MATERIAL FOR THE TASK
────────────────
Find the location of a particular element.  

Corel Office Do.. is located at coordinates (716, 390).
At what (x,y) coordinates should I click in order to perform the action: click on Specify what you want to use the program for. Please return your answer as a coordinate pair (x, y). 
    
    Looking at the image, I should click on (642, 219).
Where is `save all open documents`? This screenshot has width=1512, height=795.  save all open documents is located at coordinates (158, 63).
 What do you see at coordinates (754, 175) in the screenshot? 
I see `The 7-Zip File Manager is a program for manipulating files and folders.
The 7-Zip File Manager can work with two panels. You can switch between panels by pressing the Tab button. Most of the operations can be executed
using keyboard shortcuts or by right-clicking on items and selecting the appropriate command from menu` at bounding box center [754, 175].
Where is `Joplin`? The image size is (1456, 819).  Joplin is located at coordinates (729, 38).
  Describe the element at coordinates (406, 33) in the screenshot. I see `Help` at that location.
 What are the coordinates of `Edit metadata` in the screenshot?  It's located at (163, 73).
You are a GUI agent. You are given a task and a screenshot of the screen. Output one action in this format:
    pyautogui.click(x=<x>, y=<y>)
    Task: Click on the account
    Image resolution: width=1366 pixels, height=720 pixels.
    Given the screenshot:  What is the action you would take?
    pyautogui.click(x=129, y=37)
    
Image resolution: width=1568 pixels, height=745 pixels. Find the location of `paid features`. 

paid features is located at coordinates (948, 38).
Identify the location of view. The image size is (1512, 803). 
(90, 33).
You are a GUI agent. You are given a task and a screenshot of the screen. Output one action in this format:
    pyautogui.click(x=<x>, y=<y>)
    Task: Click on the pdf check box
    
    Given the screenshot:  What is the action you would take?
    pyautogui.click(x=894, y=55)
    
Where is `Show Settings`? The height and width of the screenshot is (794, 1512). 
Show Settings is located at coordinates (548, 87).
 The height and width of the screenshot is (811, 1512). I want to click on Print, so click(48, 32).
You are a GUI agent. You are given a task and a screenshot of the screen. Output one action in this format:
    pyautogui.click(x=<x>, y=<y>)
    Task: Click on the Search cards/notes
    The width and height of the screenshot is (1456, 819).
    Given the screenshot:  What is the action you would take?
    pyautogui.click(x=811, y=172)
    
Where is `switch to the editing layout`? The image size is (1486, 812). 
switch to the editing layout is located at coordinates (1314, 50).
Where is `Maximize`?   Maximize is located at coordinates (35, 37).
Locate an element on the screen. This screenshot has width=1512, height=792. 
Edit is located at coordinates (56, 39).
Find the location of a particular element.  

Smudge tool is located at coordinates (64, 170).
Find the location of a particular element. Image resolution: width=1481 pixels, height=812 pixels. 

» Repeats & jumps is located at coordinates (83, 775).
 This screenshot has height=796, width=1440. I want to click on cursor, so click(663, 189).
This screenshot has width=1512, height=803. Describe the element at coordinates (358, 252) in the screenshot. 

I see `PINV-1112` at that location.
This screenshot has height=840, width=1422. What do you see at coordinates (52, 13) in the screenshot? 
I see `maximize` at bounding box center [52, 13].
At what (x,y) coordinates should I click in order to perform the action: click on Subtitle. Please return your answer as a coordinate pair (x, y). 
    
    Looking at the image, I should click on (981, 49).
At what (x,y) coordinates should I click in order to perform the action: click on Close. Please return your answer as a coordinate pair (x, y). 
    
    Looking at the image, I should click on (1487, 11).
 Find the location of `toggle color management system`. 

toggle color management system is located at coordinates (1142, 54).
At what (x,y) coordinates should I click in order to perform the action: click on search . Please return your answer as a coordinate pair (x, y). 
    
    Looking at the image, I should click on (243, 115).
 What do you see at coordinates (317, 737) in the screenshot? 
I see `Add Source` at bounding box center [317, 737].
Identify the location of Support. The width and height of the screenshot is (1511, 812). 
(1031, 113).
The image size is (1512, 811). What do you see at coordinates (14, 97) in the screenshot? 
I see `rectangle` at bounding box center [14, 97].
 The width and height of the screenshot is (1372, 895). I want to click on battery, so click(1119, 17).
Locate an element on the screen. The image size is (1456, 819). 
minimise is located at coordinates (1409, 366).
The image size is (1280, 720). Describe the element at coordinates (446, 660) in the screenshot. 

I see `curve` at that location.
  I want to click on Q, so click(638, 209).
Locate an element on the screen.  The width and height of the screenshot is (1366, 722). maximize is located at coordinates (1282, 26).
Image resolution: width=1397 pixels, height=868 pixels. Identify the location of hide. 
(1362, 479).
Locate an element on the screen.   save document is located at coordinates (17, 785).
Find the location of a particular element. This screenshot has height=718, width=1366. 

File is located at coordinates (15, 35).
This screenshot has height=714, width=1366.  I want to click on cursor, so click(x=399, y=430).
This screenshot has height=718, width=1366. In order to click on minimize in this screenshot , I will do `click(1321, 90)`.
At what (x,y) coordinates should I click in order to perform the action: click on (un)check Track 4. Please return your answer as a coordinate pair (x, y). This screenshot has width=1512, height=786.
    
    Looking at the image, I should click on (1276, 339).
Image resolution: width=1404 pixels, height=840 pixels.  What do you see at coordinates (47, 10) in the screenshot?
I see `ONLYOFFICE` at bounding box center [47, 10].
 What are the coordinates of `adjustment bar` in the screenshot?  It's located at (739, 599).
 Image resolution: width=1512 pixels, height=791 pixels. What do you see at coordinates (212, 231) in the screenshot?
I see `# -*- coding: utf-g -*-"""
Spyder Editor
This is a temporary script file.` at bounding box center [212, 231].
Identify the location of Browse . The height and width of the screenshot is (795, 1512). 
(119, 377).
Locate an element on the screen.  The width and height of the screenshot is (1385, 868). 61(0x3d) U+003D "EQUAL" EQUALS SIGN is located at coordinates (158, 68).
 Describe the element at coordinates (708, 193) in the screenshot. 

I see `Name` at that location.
────────────────
WHAT THIS TASK INVOLVES
Copy every one of the records above word for word, with no changes.

IN RESPONSE
Find the location of a particular element.  

Corel Office Do.. is located at coordinates (716, 390).
At what (x,y) coordinates should I click in order to perform the action: click on Specify what you want to use the program for. Please return your answer as a coordinate pair (x, y). 
    
    Looking at the image, I should click on (642, 219).
Where is `save all open documents`? This screenshot has width=1512, height=795.  save all open documents is located at coordinates (158, 63).
 What do you see at coordinates (754, 175) in the screenshot? 
I see `The 7-Zip File Manager is a program for manipulating files and folders.
The 7-Zip File Manager can work with two panels. You can switch between panels by pressing the Tab button. Most of the operations can be executed
using keyboard shortcuts or by right-clicking on items and selecting the appropriate command from menu` at bounding box center [754, 175].
Where is `Joplin`? The image size is (1456, 819).  Joplin is located at coordinates (729, 38).
  Describe the element at coordinates (406, 33) in the screenshot. I see `Help` at that location.
 What are the coordinates of `Edit metadata` in the screenshot?  It's located at (163, 73).
You are a GUI agent. You are given a task and a screenshot of the screen. Output one action in this format:
    pyautogui.click(x=<x>, y=<y>)
    Task: Click on the account
    Image resolution: width=1366 pixels, height=720 pixels.
    Given the screenshot:  What is the action you would take?
    pyautogui.click(x=129, y=37)
    
Image resolution: width=1568 pixels, height=745 pixels. Find the location of `paid features`. 

paid features is located at coordinates (948, 38).
Identify the location of view. The image size is (1512, 803). 
(90, 33).
You are a GUI agent. You are given a task and a screenshot of the screen. Output one action in this format:
    pyautogui.click(x=<x>, y=<y>)
    Task: Click on the pdf check box
    
    Given the screenshot:  What is the action you would take?
    pyautogui.click(x=894, y=55)
    
Where is `Show Settings`? The height and width of the screenshot is (794, 1512). 
Show Settings is located at coordinates (548, 87).
 The height and width of the screenshot is (811, 1512). I want to click on Print, so click(48, 32).
You are a GUI agent. You are given a task and a screenshot of the screen. Output one action in this format:
    pyautogui.click(x=<x>, y=<y>)
    Task: Click on the Search cards/notes
    The width and height of the screenshot is (1456, 819).
    Given the screenshot:  What is the action you would take?
    pyautogui.click(x=811, y=172)
    
Where is `switch to the editing layout`? The image size is (1486, 812). 
switch to the editing layout is located at coordinates (1314, 50).
Where is `Maximize`?   Maximize is located at coordinates (35, 37).
Locate an element on the screen. This screenshot has width=1512, height=792. 
Edit is located at coordinates (56, 39).
Find the location of a particular element.  

Smudge tool is located at coordinates (64, 170).
Find the location of a particular element. Image resolution: width=1481 pixels, height=812 pixels. 

» Repeats & jumps is located at coordinates (83, 775).
 This screenshot has height=796, width=1440. I want to click on cursor, so click(663, 189).
This screenshot has width=1512, height=803. Describe the element at coordinates (358, 252) in the screenshot. 

I see `PINV-1112` at that location.
This screenshot has height=840, width=1422. What do you see at coordinates (52, 13) in the screenshot? 
I see `maximize` at bounding box center [52, 13].
At what (x,y) coordinates should I click in order to perform the action: click on Subtitle. Please return your answer as a coordinate pair (x, y). 
    
    Looking at the image, I should click on (981, 49).
At what (x,y) coordinates should I click in order to perform the action: click on Close. Please return your answer as a coordinate pair (x, y). 
    
    Looking at the image, I should click on (1487, 11).
 Find the location of `toggle color management system`. 

toggle color management system is located at coordinates (1142, 54).
At what (x,y) coordinates should I click in order to perform the action: click on search . Please return your answer as a coordinate pair (x, y). 
    
    Looking at the image, I should click on (243, 115).
 What do you see at coordinates (317, 737) in the screenshot? 
I see `Add Source` at bounding box center [317, 737].
Identify the location of Support. The width and height of the screenshot is (1511, 812). 
(1031, 113).
The image size is (1512, 811). What do you see at coordinates (14, 97) in the screenshot? 
I see `rectangle` at bounding box center [14, 97].
 The width and height of the screenshot is (1372, 895). I want to click on battery, so click(1119, 17).
Locate an element on the screen. The image size is (1456, 819). 
minimise is located at coordinates (1409, 366).
The image size is (1280, 720). Describe the element at coordinates (446, 660) in the screenshot. 

I see `curve` at that location.
  I want to click on Q, so click(638, 209).
Locate an element on the screen.  The width and height of the screenshot is (1366, 722). maximize is located at coordinates (1282, 26).
Image resolution: width=1397 pixels, height=868 pixels. Identify the location of hide. 
(1362, 479).
Locate an element on the screen.   save document is located at coordinates (17, 785).
Find the location of a particular element. This screenshot has height=718, width=1366. 

File is located at coordinates (15, 35).
This screenshot has height=714, width=1366.  I want to click on cursor, so click(x=399, y=430).
This screenshot has height=718, width=1366. In order to click on minimize in this screenshot , I will do `click(1321, 90)`.
At what (x,y) coordinates should I click in order to perform the action: click on (un)check Track 4. Please return your answer as a coordinate pair (x, y). This screenshot has width=1512, height=786.
    
    Looking at the image, I should click on (1276, 339).
Image resolution: width=1404 pixels, height=840 pixels.  What do you see at coordinates (47, 10) in the screenshot?
I see `ONLYOFFICE` at bounding box center [47, 10].
 What are the coordinates of `adjustment bar` in the screenshot?  It's located at (739, 599).
 Image resolution: width=1512 pixels, height=791 pixels. What do you see at coordinates (212, 231) in the screenshot?
I see `# -*- coding: utf-g -*-"""
Spyder Editor
This is a temporary script file.` at bounding box center [212, 231].
Identify the location of Browse . The height and width of the screenshot is (795, 1512). 
(119, 377).
Locate an element on the screen.  The width and height of the screenshot is (1385, 868). 61(0x3d) U+003D "EQUAL" EQUALS SIGN is located at coordinates (158, 68).
 Describe the element at coordinates (708, 193) in the screenshot. 

I see `Name` at that location.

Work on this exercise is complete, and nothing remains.